→ **RECORDS**
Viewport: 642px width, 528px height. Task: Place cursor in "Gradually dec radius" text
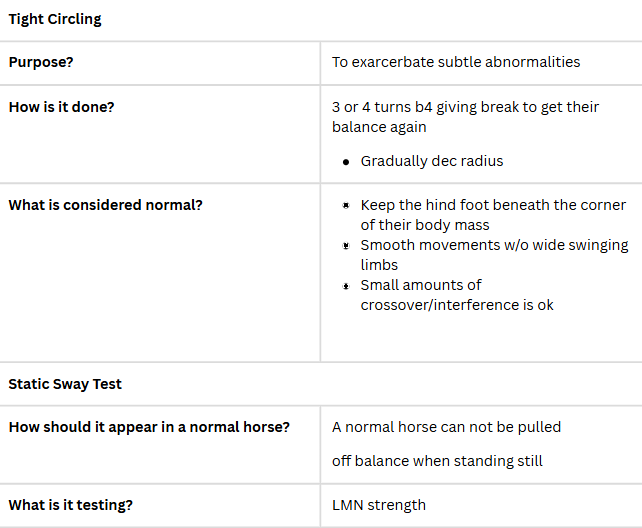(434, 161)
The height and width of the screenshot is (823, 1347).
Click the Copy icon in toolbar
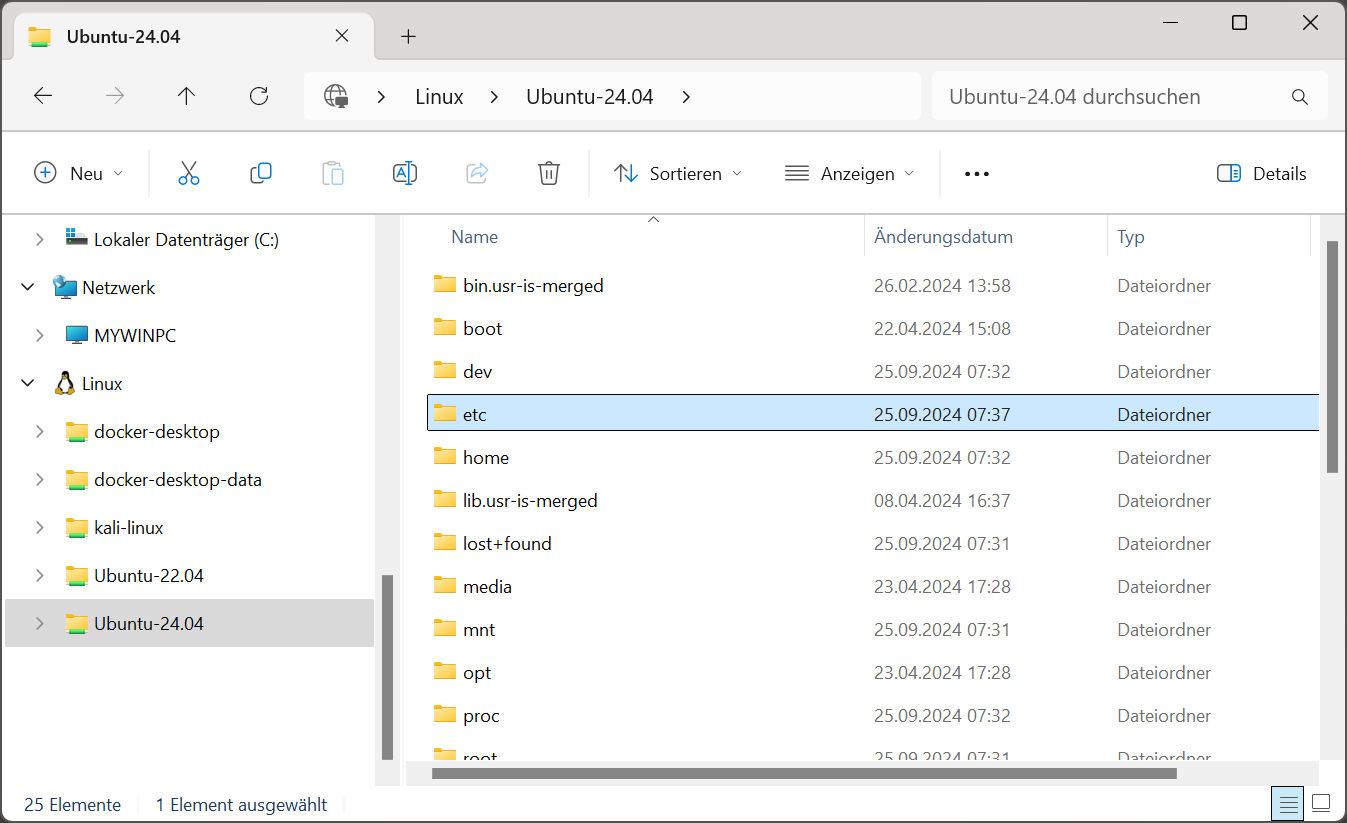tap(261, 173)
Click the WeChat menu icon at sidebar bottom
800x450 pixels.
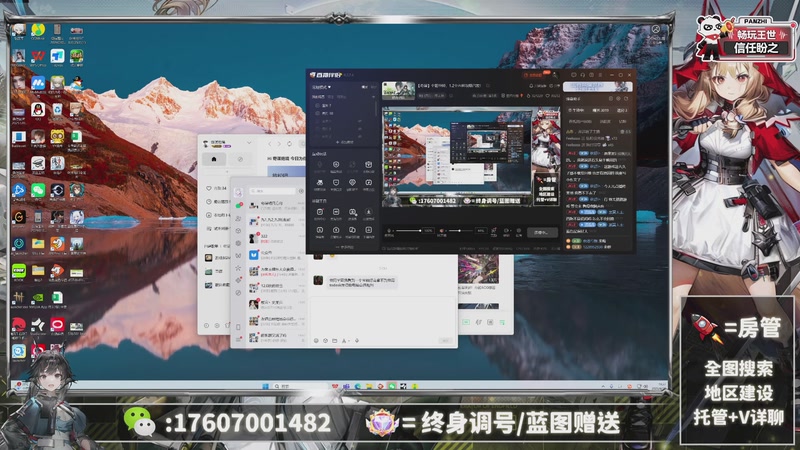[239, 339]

→ **ASSIGNMENT**
With the pictures left out, return all the material above exactly.

→ **RESULT OF THE EXERCISE**
Viewport: 642px width, 528px height. Task: Place cursor in "Gradually dec radius" text
(434, 161)
The height and width of the screenshot is (823, 1347).
Click the Copy icon in toolbar
tap(261, 173)
Click the WeChat menu icon at sidebar bottom
800x450 pixels.
[239, 339]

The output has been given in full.